A en croire Ibrahima Dieng, la Suneor ne doit pas aux producteurs, mais aux opérateurs qui, précise-t-il, doivent lever leurs propres fonds pour aller payer les graines auprès des producteurs. «J’aurais compris que les opérateurs disent que la Suneor n’a pas encore payé, mais ce n’est pas aux producteurs de le dire. Parce que nous n’avons pas de relation financière directe avec les producteurs », précise M. Dieng. La Suneor, indique le chef de service achat graines de Kaolack, se conforme à la note circulaire de l’Etat qui met en exergue l’ouverture des points de collecte officielle à l’intérieur du pays où les paysans doivent écouler leurs graines au prix officiel de 200 FCfa. « Nous organisons notre campagne, conformément à cette note en s’approvisionnant aux points de collecte.
S. P. SADIO et A. MBODJ
259.000 TONNES D’ARACHIDE COLLECTÉES
Faisant le point de la campagne de commercialisation de l’arachide, hier, en Conseil des ministres, le ministre de l’Agriculture et de l’Equipement rural, Papa Abdoulaye Seck, a révélé que 259.000 tonnes de graines ont été collectées.
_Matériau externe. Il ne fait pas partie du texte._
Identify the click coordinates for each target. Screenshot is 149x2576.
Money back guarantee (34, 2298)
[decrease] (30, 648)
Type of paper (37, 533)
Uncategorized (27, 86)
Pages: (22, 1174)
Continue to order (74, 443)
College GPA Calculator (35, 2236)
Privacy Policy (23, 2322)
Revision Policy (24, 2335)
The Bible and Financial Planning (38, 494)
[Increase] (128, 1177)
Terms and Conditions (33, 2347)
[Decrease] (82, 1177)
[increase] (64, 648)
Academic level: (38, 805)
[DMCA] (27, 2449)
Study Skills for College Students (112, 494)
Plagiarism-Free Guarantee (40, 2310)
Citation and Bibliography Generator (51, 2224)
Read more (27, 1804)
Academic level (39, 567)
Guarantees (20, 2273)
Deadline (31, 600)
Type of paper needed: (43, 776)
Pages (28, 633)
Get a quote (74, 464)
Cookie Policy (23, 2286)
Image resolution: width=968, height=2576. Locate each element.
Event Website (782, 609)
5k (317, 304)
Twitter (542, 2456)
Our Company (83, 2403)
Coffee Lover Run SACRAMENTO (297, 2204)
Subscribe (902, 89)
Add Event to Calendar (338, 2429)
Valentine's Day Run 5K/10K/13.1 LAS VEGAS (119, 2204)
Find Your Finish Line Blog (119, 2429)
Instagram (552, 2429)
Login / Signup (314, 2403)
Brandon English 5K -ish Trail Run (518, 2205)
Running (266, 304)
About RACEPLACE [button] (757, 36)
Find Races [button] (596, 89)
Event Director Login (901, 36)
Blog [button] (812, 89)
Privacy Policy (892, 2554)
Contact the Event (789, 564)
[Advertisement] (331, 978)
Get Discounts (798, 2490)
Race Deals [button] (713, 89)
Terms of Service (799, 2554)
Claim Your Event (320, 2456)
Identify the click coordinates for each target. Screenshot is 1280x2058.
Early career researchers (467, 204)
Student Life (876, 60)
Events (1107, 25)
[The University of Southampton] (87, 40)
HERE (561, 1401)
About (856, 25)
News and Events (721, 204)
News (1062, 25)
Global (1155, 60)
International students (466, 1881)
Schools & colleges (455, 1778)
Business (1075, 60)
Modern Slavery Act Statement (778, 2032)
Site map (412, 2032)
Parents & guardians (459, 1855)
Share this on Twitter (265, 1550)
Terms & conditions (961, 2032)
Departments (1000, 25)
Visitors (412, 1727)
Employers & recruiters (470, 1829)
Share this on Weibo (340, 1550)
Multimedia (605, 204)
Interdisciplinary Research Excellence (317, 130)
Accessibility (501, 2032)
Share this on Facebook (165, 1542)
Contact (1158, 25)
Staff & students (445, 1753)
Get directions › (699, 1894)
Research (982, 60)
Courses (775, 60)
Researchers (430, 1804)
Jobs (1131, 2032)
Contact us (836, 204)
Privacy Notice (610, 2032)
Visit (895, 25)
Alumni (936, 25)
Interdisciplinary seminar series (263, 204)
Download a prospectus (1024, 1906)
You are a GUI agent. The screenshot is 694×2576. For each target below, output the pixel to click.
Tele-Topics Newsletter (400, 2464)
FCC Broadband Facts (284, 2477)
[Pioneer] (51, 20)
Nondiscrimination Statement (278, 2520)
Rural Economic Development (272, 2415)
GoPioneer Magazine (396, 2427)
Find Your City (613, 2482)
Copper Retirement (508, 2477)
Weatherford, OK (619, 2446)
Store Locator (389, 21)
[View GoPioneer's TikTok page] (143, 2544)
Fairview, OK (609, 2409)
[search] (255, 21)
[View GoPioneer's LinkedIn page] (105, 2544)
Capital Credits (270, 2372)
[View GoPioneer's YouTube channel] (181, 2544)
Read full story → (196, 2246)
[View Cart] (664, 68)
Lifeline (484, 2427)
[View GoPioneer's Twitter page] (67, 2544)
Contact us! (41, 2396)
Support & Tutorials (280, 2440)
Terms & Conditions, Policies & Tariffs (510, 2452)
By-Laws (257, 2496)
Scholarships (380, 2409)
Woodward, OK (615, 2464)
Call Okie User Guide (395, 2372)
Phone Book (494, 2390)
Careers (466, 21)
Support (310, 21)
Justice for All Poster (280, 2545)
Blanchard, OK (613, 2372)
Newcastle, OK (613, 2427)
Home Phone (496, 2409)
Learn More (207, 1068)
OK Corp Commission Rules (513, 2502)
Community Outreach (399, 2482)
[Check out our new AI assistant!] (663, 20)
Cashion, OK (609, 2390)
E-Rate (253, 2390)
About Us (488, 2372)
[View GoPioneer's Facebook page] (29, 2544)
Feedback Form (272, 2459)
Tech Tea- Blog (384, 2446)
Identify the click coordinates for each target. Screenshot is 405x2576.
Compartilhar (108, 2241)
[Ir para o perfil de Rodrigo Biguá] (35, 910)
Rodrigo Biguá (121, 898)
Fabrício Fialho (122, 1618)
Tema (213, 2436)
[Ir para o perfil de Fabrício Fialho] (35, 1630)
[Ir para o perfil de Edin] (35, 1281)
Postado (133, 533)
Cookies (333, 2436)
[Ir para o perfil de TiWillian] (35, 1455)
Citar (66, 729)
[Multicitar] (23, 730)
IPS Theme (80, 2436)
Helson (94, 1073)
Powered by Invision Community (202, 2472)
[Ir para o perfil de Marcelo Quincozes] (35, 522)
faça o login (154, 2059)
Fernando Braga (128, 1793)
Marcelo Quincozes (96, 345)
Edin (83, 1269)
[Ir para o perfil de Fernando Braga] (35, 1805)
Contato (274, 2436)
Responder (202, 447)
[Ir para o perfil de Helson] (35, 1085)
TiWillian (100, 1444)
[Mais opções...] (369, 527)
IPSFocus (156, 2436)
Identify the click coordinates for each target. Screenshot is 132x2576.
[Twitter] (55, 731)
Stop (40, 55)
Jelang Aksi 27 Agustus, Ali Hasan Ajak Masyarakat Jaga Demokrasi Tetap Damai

Le Sénégal espère réaliser une production de 700.000 tonnes pour cette présente campagne. Le communiqué ne fait pas état de la date à laquelle cette quantité annoncée par le ministre à été collectée. La campagne de commercialisation de l’arachide a été lancée le 9 décembre 2013 et a, très tôt, fait face à des difficultés dont l’absence, sur le terrain, des industries de l’huilerie. Elles estimaient très élevé le prix officiel au producteur de 200 FCfa le kilogramme fixé par le Comité national interprofessionnel de l’arachide (Cnia), dans un contexte de baisse de 30 % des cours mondiaux de l’huile d’arachide et de taux de change du dollar défavorable. Un protocole d’accord avait été finalement trouvé entre l’Etat et les huiliers (Suneor, Copeol/Novasen et Cait), en janvier 2013, dont le point essentiel est le maintien du prix officiel.
Le protocole mentionne aussi la détermination d’un bilan de campagne de commercialisation de l’arachide 2013-2014 en cours sur la base de divers paramètres. Il s’agit de la cotation, de décembre 2013 à octobre 2014, de l’huile brute par la revue Oil world, de même que celle du tourteau en référence au soja argentin, avec un coefficient de 0,71837. L’accord inclut également le taux de change du dollar par la Bceao sur la même période, idem pour les frais de collecte primaire (collecteurs, transporteurs, frais financiers, charges de commercialisation, autres frais, etc.) pour 37.700 FCfa la tonne et les frais de trituration pour 50.000 FCfa par tonne. En janvier dernier, au cours d’un conseil des ministres, Papa Abdoulaye Seck avait reconnu un déficit de financement de la campagne et des « dysfonctionnements » dans son déroulement. Pour parer au plus pressé, le président de la République, Macky Sall, avait ordonné la mise sur pied d’un Comité de réflexion et de soutien, qui sera dirigé par le Premier ministre, dans le but de corriger les dysfonctionnements notés.